In case you didn't know, $\text{Log}{z}$ is the complex logarithm of $z$, defined by $\exp{\text{Log}z}=z$ where $z$ is any complex number. (To prove that $\frac{d}{dz}\text{Log}z = z^{-1}$, simply differentiate both sides of the statement, $\exp{\text{Log}z}=z$, using the chain rule and solve for $\frac{d}{dz}\text{Log}z$.)

\begin{equation}
2i\tan^{-1}{x}-2iC = \text{Log}(1+ix) - \text{Log}(1-ix)
\end{equation}
\begin{equation}
\exp\left(2i\tan^{-1}{x} - 2iC\right) = \exp[\text{Log}(1+ix)-\text{Log}(1-ix)]
\end{equation}
\begin{equation}
\exp\left(2i\tan^{-1}{x} - 2iC\right) = \frac{1+ix}{1-ix}
\end{equation}

That is an interesting relation, but can we simplify even further?
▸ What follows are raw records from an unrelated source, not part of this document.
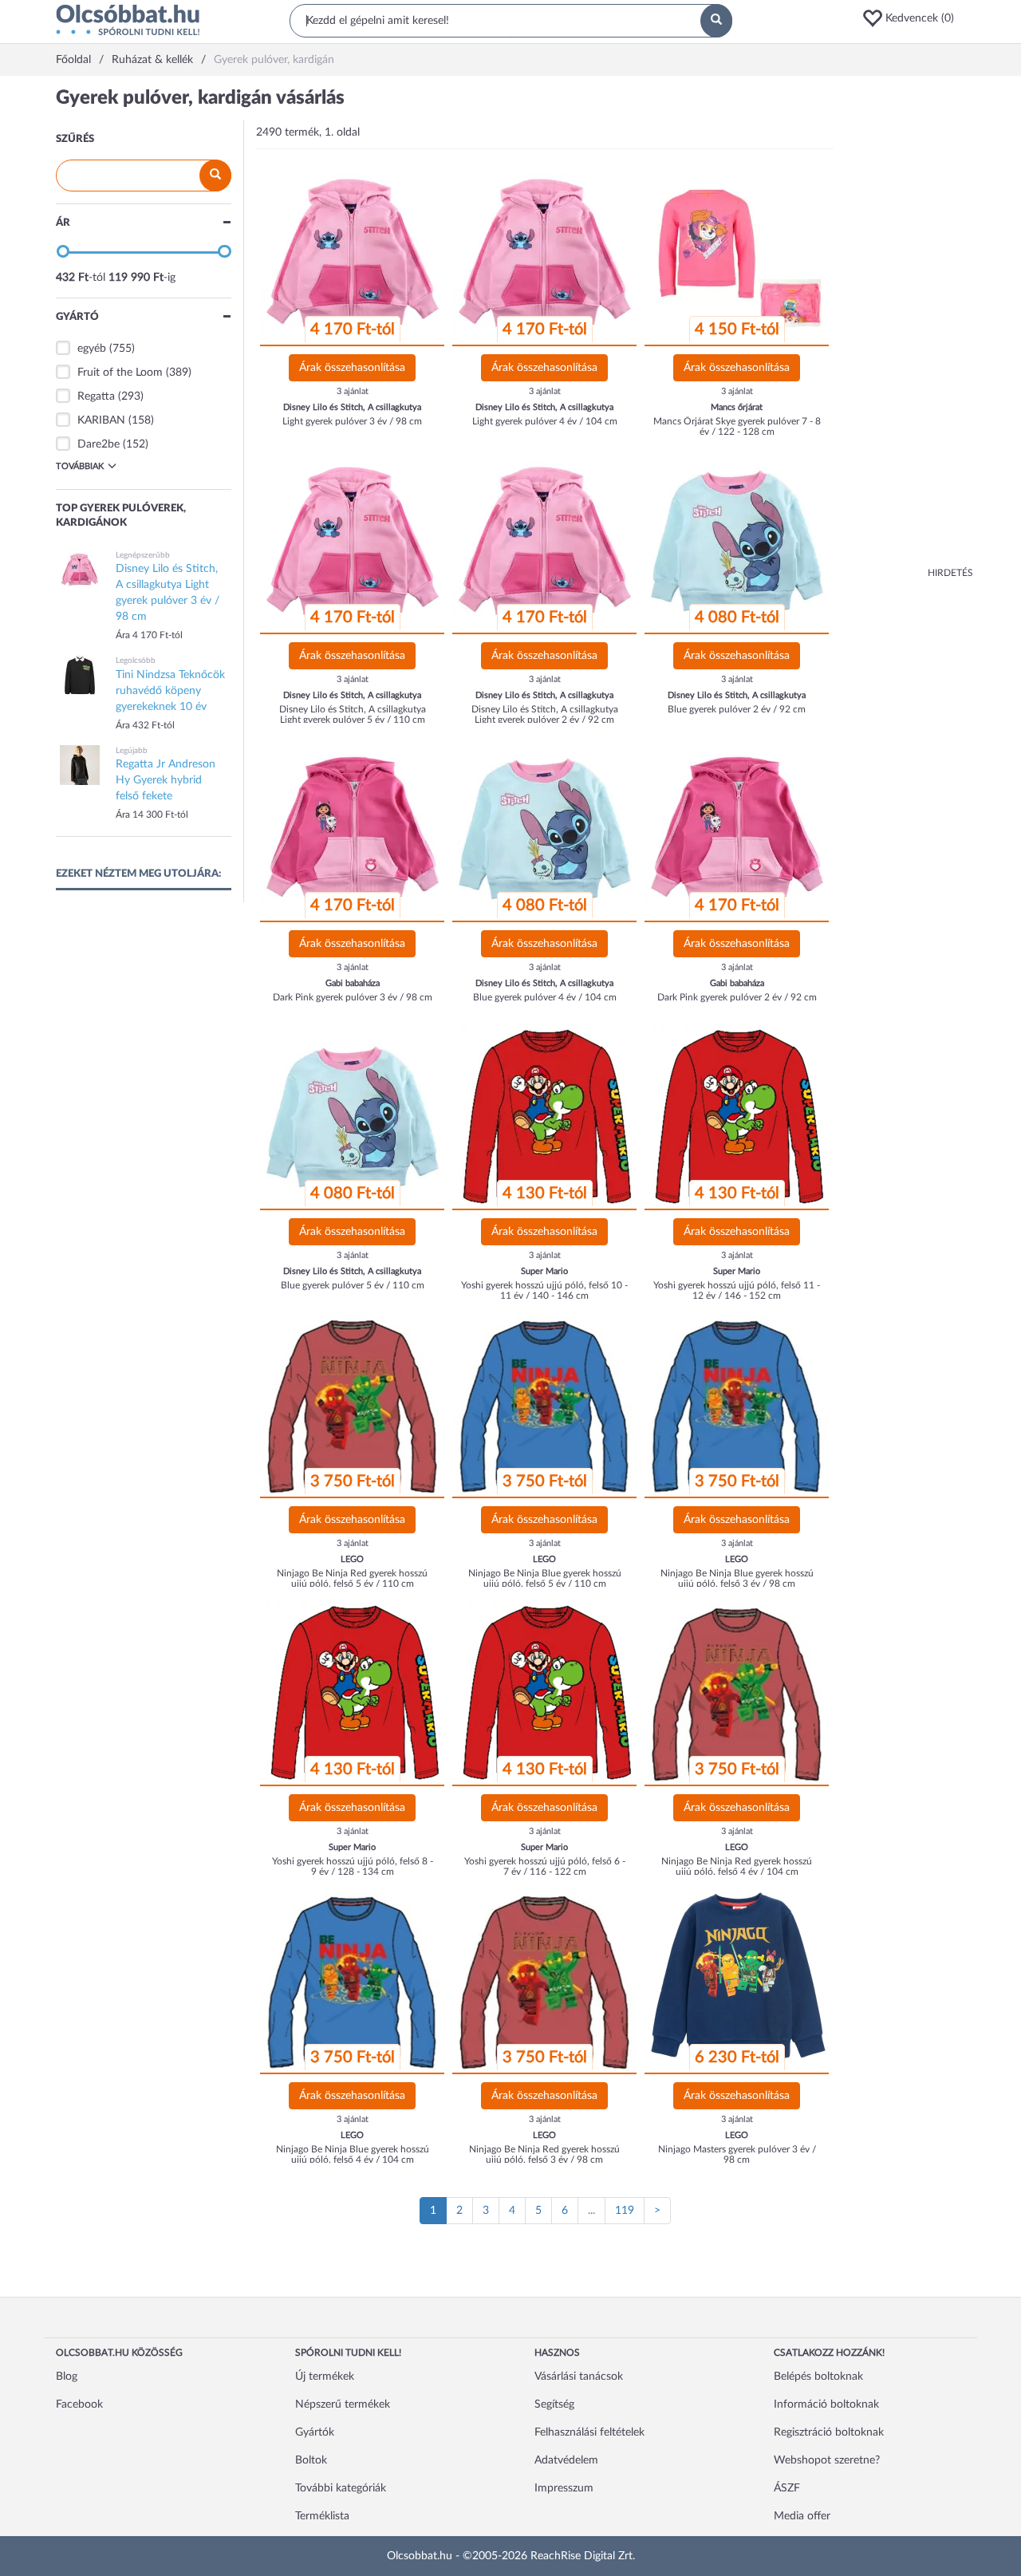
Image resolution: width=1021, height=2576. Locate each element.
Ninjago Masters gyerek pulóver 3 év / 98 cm (737, 2154)
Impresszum (563, 2488)
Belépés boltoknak (818, 2376)
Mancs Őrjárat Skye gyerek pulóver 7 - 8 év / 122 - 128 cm (737, 426)
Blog (66, 2376)
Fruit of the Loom (120, 372)
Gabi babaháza (352, 983)
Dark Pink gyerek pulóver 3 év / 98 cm (352, 997)
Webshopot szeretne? (827, 2460)
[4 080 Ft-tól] (737, 540)
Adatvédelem (566, 2460)
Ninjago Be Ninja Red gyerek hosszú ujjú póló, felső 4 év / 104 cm (736, 1866)
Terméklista (322, 2516)
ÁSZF (787, 2488)
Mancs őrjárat (737, 407)
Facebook (79, 2404)
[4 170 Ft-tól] (352, 252)
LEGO (352, 1559)
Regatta (96, 396)
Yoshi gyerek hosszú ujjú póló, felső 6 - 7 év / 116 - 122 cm (544, 1866)
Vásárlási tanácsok (578, 2376)
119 (624, 2210)
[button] (913, 18)
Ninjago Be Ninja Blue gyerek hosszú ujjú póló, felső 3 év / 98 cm (737, 1578)
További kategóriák (340, 2488)
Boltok (311, 2460)
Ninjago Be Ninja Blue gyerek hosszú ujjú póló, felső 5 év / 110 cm (544, 1578)
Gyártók (314, 2432)
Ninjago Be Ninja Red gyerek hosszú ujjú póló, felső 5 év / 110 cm (352, 1578)
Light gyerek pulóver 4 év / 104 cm (544, 421)
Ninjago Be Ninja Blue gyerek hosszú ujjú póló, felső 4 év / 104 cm (352, 2154)
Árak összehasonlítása (352, 367)
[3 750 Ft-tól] (352, 1404)
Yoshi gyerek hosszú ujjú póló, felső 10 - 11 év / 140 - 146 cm (544, 1290)
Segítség (554, 2404)
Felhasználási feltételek (589, 2432)
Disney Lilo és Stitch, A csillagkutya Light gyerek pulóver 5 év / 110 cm (352, 714)
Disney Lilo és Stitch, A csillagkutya (352, 407)
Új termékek (324, 2376)
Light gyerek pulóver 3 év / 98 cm (352, 421)
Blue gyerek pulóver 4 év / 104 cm (545, 997)
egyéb (91, 348)
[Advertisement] (909, 327)
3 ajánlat (353, 391)
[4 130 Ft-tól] (545, 1116)
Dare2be (98, 444)
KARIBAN (101, 420)
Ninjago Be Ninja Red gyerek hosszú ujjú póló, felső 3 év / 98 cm (544, 2154)
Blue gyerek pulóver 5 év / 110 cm (352, 1285)
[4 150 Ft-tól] (737, 252)
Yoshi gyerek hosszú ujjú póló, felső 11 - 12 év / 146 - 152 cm (736, 1290)
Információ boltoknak (826, 2404)
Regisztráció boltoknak (829, 2432)
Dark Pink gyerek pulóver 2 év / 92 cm (737, 997)
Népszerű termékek (342, 2404)
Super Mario (544, 1271)
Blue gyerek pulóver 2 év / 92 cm (737, 709)
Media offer (802, 2516)
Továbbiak (80, 466)
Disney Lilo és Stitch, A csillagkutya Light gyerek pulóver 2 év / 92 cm (544, 714)
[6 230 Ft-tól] (737, 1980)
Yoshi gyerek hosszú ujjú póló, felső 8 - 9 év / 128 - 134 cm (352, 1866)
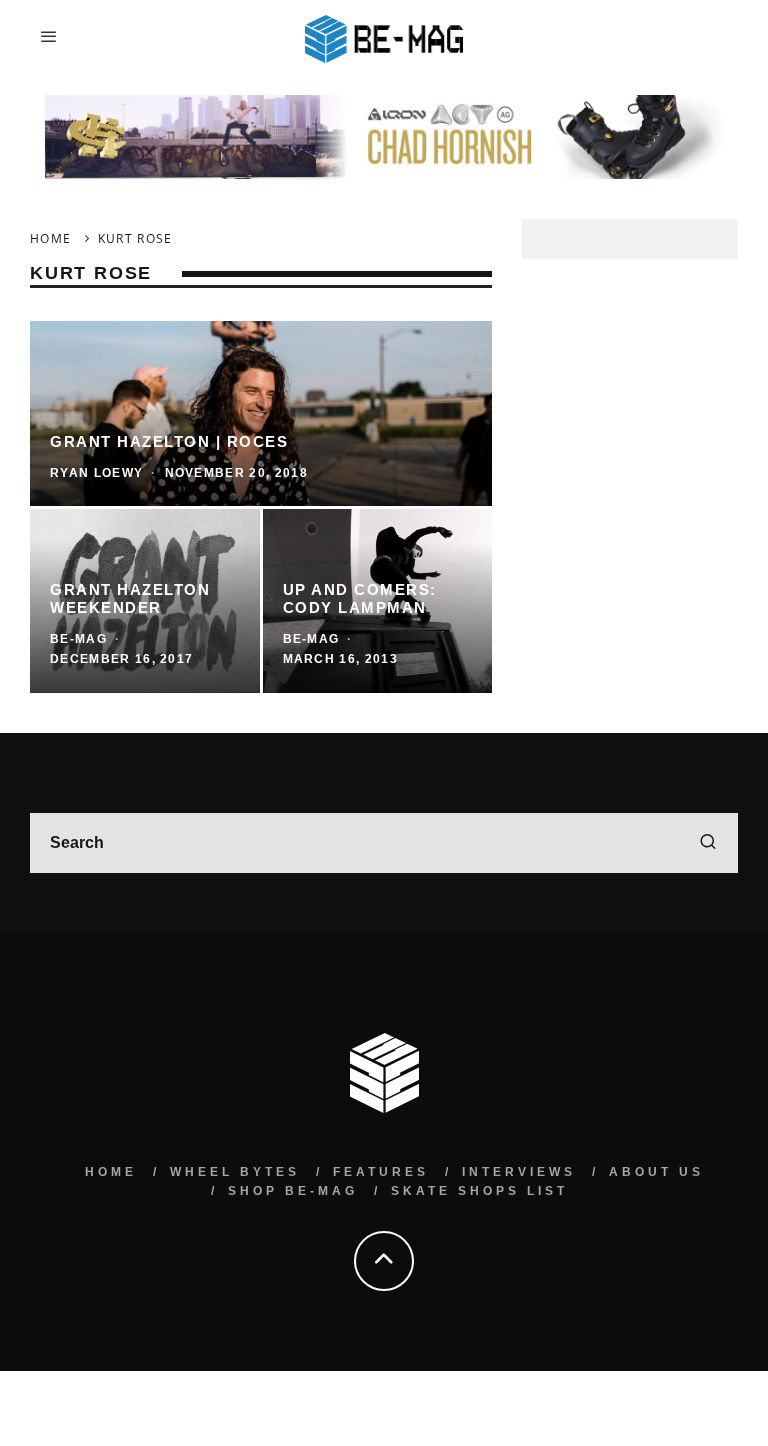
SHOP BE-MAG (293, 1191)
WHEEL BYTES (235, 1172)
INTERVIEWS (519, 1172)
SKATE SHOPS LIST (479, 1191)
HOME (111, 1172)
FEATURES (381, 1172)
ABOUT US (656, 1172)
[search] (708, 843)
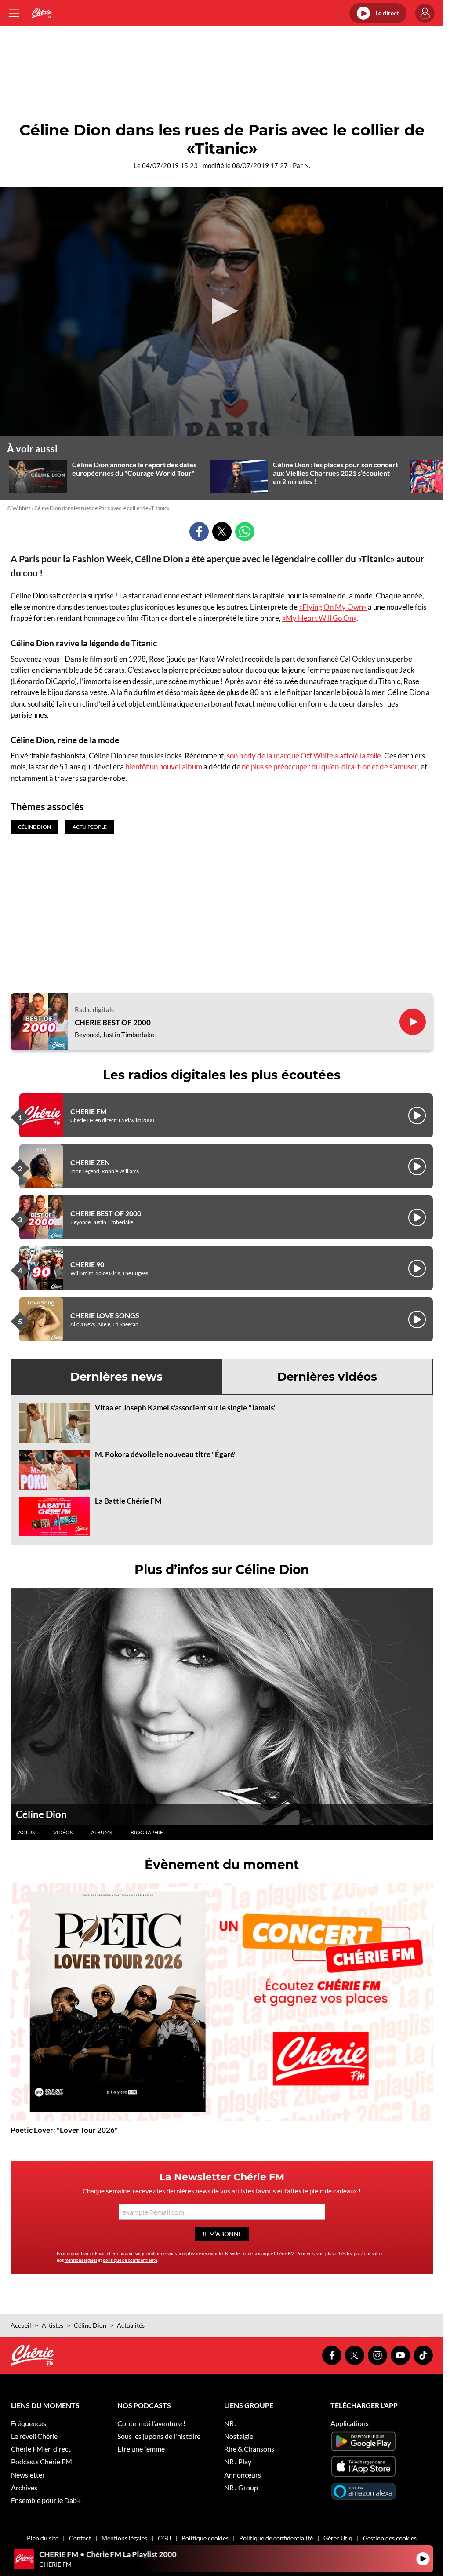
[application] (221, 312)
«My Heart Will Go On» (319, 618)
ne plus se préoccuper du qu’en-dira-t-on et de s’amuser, (330, 766)
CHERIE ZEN (90, 1162)
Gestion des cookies (390, 2538)
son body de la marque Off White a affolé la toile (304, 755)
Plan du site (42, 2538)
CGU (164, 2538)
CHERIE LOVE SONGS (104, 1315)
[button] (222, 310)
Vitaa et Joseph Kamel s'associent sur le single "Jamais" (186, 1407)
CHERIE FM (88, 1111)
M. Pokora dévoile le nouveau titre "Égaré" (166, 1454)
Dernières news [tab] (116, 1377)
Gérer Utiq (337, 2538)
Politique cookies (205, 2538)
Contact (80, 2538)
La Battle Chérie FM (128, 1500)
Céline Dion (41, 1814)
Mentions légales (124, 2538)
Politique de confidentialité (276, 2538)
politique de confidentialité (130, 2260)
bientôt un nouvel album (163, 766)
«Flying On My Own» (333, 607)
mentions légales (81, 2260)
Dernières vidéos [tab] (327, 1377)
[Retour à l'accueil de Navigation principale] (41, 13)
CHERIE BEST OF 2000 (113, 1022)
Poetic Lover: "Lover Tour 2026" (64, 2130)
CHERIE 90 (87, 1264)
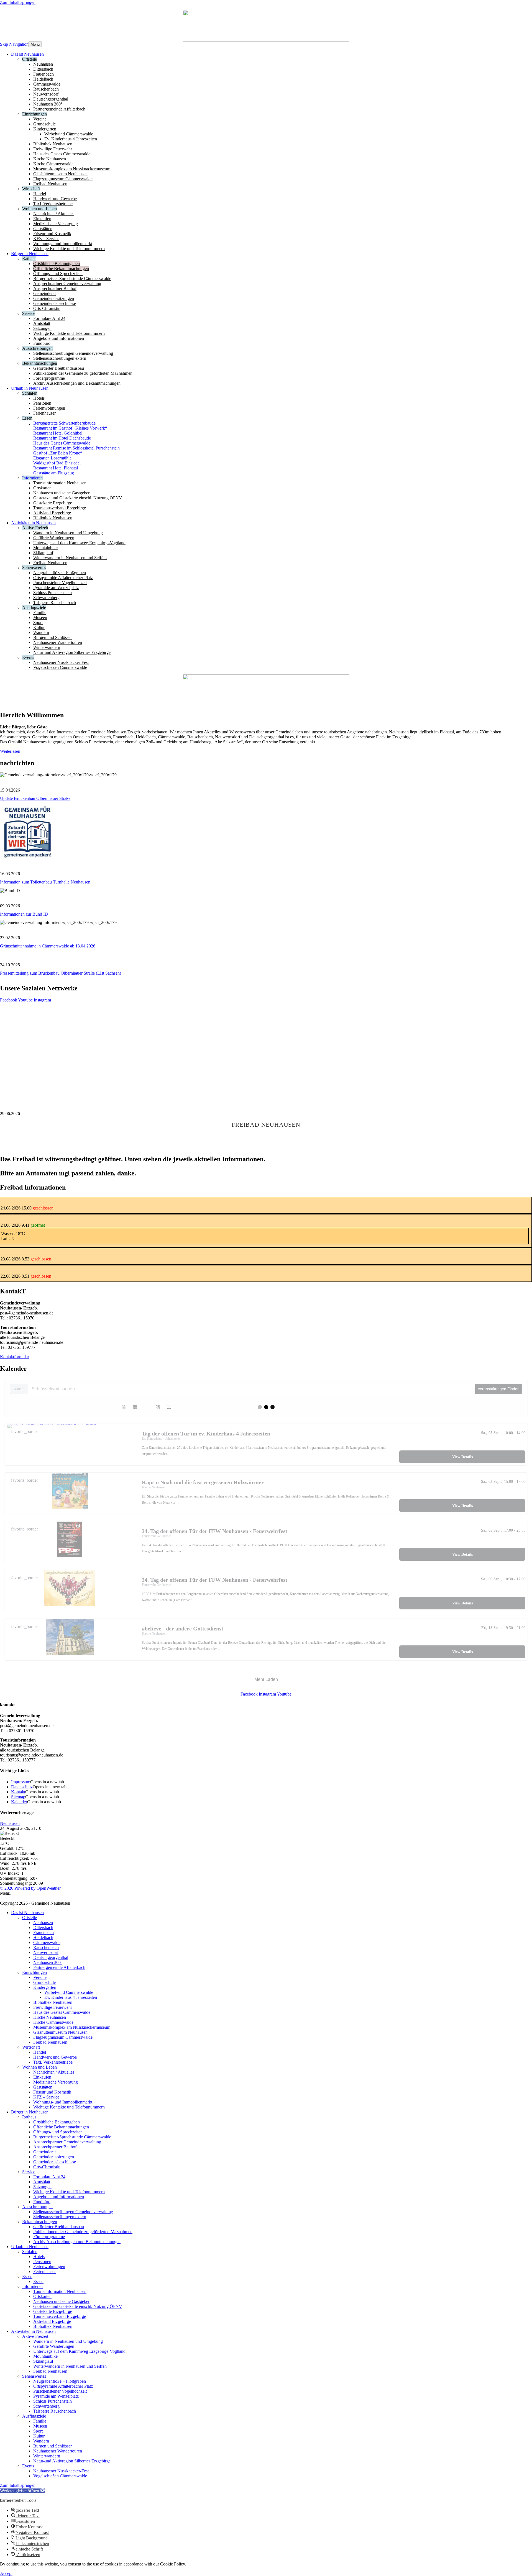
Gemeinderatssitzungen (53, 2156)
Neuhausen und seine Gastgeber (61, 2301)
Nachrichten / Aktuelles (53, 2072)
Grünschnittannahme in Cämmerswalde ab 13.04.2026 (47, 946)
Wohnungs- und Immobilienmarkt (62, 2102)
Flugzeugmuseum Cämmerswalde (63, 2037)
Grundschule (44, 1982)
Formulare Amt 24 (49, 2176)
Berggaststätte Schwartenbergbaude (64, 423)
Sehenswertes (34, 2376)
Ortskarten (42, 2296)
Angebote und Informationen (58, 2196)
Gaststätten (42, 2087)
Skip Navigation (14, 44)
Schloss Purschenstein (52, 2401)
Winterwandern (46, 2456)
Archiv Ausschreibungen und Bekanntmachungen (77, 2241)
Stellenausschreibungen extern (59, 2216)
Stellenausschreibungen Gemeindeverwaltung (73, 2211)
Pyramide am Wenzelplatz (56, 2396)
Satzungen (42, 2186)
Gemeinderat (44, 2151)
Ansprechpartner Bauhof (54, 2146)
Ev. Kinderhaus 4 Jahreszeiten (70, 1997)
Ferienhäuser (44, 2271)
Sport (38, 2431)
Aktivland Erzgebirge (52, 2321)
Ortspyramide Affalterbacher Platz (63, 2386)
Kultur (39, 2436)
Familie (39, 2421)
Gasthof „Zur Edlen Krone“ (57, 453)
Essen (27, 2276)
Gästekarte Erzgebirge (52, 2311)
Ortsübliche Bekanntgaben (56, 2122)
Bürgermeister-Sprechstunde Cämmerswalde (72, 2137)
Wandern (41, 2441)
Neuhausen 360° (47, 1962)
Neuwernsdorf (45, 1952)
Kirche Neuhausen (49, 2017)
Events (28, 2466)
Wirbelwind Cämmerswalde (68, 1992)
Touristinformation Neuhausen (59, 2291)
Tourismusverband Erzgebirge (59, 2316)
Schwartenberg (46, 2406)
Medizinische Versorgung (55, 2082)
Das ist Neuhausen (27, 1912)
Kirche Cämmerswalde (53, 2022)
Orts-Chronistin (46, 2166)
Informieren (32, 2286)
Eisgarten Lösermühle (52, 458)
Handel (39, 2052)
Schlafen (29, 2251)
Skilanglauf (43, 2361)
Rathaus (29, 2117)
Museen (40, 2426)
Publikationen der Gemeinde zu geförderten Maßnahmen (82, 2231)
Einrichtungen (34, 1972)
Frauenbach (43, 1932)
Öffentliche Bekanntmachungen (61, 2127)
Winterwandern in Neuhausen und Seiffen (70, 2366)
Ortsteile (29, 1917)
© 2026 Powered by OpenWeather (30, 1888)
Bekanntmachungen (39, 2221)
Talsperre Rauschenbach (54, 2411)
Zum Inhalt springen (17, 2)
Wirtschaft (31, 2047)
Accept (6, 2573)
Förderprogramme (49, 2236)
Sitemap (18, 1796)
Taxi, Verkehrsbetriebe (53, 2062)
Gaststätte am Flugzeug (53, 473)
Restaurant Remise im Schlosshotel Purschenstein (76, 448)
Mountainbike (45, 2356)
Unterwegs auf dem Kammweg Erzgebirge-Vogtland (79, 2351)
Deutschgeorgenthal (50, 1957)
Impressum (20, 1781)
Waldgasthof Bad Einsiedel (57, 463)
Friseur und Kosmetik (52, 2092)
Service (28, 2171)
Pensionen (42, 2261)
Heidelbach (43, 1937)
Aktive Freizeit (35, 2336)
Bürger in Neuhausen (29, 2112)
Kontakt (18, 1791)
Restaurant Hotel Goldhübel (57, 433)
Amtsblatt (41, 2181)
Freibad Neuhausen (50, 2042)
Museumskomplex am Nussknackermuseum (71, 2027)
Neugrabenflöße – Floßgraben (59, 2381)
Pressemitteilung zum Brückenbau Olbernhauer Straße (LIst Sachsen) (60, 973)
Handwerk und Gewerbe (55, 2057)
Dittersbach (43, 1927)
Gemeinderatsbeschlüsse (54, 2161)
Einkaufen (42, 2077)
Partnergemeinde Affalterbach (59, 1967)
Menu (35, 44)
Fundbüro (41, 2201)
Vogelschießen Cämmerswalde (60, 2476)
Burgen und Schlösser (52, 2446)
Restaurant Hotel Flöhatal (55, 468)
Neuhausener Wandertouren (57, 2451)
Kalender (19, 1801)
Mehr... (6, 1893)
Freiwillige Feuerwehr (52, 2007)
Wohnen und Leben (39, 2067)
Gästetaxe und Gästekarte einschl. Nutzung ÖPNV (77, 2306)
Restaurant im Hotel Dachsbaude (62, 438)
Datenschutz (22, 1786)
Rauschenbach (46, 1947)
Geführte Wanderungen (53, 2346)
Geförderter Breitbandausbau (58, 2226)
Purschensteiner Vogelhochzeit (60, 2391)
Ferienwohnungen (49, 2266)
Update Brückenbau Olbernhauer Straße (35, 798)
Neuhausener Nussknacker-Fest (61, 2471)
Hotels (39, 2256)
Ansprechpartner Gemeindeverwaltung (67, 2142)
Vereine (40, 1977)
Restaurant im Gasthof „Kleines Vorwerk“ (70, 428)
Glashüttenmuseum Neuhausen (60, 2032)
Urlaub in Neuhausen (29, 2246)
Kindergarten (44, 1987)
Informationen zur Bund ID (24, 914)
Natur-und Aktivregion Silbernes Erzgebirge (72, 2461)
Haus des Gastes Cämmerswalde (61, 443)
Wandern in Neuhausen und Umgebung (68, 2341)
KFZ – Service (46, 2097)
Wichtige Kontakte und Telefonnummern (69, 2107)
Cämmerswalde (46, 1942)
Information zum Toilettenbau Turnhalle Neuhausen (45, 882)
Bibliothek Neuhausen (52, 2002)
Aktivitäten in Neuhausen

Recall that $\cos{\tan^{-1}{x}} = 1/\sqrt{1+x^2}$ and $\sin{\tan^{-1}{x}} = x/\sqrt{1+x^2}$. (These trigonometric identities can be derived by considering a right triangle with an angle of $\tan^{-1}{x}$, an opposite leg length of $x$, an adjacent leg length of $1$ and a hypotenuse length of $\sqrt{1+x^2}$.) If we manipulate equation $(8)$ a little, these trigonometric identities can come in handy.

\begin{equation}
\exp\left(2i\tan^{-1}{x} - 2iC\right) = \frac{(1+ix)^2}{1+x^2}
\end{equation}

Let $A=\pm{e^{-iC}}$.

\begin{equation}
A\exp\left( i\tan^{-1}{x} \right) = \frac{1+ix}{\sqrt{1+x^2}}
\end{equation}
\begin{equation}
A\exp\left( i\tan^{-1}{x} \right) = \cos\tan^{-1}{x} + i\sin\tan^{-1}{x}
\end{equation}
\begin{equation}
Ae^{ix}=\cos{x}+i\sin{x} ,\qquad -\frac{\pi}{2} < x < \frac{\pi}{2} \end{equation}

If we substitute in $0$ for $x$, we find that $A=1$.

\begin{equation}
e^{ix}= \cos{x}+i\sin{x} ,\qquad -\frac{\pi}{2} < x < \frac{\pi}{2} \end{equation}

Now, to show that $e^{ix} = \cos{x}+i\sin{x}$ is true for all $x$, note that both $y=e^{ix}$ and $y = \cos{x}+i\sin{x}$ are solutions to the first-order differential equation $\frac{dy}{dx} = iy$ for all $x$, and both solutions share the point $(0,1)$. Therefore, the two solutions are equal for all $x$.

\begin{equation}
e^{ix} = \cos{x}+i\sin{x}
\end{equation}

And that's Euler's formula. This equation is quite important when dealing with stuff like Fourier Transforms and is an active ingredient in quantum mechanical wave functions, because it allows you to write complex wave forms as exponential functions.